• [What you need to do]: From the listing, give the lines from the one with "The width and height of the screenshot is (1351, 961)." up to and including the one with "pyautogui.click(x=592, y=711)" as a JSON list of strings, one string per line. Leave out blank lines.
--- Begin Records ---
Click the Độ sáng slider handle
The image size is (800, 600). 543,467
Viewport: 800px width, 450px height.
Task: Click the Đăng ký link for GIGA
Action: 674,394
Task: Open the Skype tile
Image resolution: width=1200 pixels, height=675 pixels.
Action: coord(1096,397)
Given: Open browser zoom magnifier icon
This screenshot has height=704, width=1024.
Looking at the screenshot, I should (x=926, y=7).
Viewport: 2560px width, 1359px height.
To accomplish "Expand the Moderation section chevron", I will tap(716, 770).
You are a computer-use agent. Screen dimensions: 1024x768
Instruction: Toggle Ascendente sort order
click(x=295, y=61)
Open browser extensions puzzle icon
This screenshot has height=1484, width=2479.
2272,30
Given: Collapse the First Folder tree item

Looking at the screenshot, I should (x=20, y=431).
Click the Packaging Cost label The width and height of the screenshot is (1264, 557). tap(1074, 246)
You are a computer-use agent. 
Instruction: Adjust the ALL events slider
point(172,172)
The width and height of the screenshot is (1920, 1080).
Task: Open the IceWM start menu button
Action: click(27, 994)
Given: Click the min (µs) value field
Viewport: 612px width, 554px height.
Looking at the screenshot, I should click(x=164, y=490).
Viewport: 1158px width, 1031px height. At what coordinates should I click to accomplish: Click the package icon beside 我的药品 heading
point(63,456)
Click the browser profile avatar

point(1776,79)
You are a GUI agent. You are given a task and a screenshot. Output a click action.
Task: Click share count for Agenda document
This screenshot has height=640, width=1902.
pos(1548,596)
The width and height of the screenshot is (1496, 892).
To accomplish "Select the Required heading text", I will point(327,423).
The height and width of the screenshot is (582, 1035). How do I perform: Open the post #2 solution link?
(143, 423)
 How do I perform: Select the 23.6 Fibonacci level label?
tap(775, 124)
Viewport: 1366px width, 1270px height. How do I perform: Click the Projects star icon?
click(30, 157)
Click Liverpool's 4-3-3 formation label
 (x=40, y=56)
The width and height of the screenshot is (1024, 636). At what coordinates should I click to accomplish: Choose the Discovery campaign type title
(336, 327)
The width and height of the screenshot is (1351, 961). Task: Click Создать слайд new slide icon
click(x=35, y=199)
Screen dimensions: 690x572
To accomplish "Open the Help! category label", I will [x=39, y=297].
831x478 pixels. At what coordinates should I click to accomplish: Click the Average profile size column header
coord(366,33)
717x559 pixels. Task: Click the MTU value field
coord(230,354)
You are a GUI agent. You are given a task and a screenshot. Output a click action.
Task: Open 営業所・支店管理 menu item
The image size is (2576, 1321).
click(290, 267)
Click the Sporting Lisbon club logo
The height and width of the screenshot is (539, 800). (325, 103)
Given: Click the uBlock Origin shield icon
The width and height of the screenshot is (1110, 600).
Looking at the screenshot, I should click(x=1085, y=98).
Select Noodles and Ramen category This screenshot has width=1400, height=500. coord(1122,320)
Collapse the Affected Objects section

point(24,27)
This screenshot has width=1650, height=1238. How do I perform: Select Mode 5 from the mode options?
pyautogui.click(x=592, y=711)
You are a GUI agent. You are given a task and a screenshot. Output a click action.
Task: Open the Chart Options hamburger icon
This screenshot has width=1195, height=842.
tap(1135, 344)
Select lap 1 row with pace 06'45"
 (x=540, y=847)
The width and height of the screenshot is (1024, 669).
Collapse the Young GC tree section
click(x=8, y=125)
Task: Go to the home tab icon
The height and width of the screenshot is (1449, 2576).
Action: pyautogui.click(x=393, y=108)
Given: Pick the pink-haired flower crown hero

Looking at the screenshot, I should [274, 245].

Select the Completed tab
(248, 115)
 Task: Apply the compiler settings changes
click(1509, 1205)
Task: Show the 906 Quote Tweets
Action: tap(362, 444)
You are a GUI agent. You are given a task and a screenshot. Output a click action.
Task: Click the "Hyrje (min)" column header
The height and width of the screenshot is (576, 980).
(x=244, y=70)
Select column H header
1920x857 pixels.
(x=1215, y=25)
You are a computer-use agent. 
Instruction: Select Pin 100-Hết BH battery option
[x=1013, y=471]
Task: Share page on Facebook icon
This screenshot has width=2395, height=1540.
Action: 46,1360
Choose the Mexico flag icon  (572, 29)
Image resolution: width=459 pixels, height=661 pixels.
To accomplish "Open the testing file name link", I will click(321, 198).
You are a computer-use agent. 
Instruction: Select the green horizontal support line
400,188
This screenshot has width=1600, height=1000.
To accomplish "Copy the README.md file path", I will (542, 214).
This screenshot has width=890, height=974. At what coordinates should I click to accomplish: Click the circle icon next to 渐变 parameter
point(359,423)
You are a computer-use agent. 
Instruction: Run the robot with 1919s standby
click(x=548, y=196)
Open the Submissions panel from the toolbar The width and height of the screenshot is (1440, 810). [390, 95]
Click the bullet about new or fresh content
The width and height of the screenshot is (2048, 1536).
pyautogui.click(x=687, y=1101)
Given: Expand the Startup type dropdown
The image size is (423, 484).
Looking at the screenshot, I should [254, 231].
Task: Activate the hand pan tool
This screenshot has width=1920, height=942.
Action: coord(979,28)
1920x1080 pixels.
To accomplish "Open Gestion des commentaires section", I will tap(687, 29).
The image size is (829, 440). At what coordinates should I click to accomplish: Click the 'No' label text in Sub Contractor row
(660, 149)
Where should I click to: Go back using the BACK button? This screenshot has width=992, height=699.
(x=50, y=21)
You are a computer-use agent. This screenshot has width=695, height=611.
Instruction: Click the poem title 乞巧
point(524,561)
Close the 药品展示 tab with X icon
--- End Records ---
• [Reply]:
[
  "The width and height of the screenshot is (1351, 961). Task: Click Создать слайд new slide icon",
  "click(x=35, y=199)",
  "Screen dimensions: 690x572",
  "To accomplish \"Open the Help! category label\", I will [x=39, y=297].",
  "831x478 pixels. At what coordinates should I click to accomplish: Click the Average profile size column header",
  "coord(366,33)",
  "717x559 pixels. Task: Click the MTU value field",
  "coord(230,354)",
  "You are a GUI agent. You are given a task and a screenshot. Output a click action.",
  "Task: Open 営業所・支店管理 menu item",
  "The image size is (2576, 1321).",
  "click(290, 267)",
  "Click the Sporting Lisbon club logo",
  "The height and width of the screenshot is (539, 800). (325, 103)",
  "Given: Click the uBlock Origin shield icon",
  "The width and height of the screenshot is (1110, 600).",
  "Looking at the screenshot, I should click(x=1085, y=98).",
  "Select Noodles and Ramen category This screenshot has width=1400, height=500. coord(1122,320)",
  "Collapse the Affected Objects section",
  "point(24,27)",
  "This screenshot has width=1650, height=1238. How do I perform: Select Mode 5 from the mode options?",
  "pyautogui.click(x=592, y=711)"
]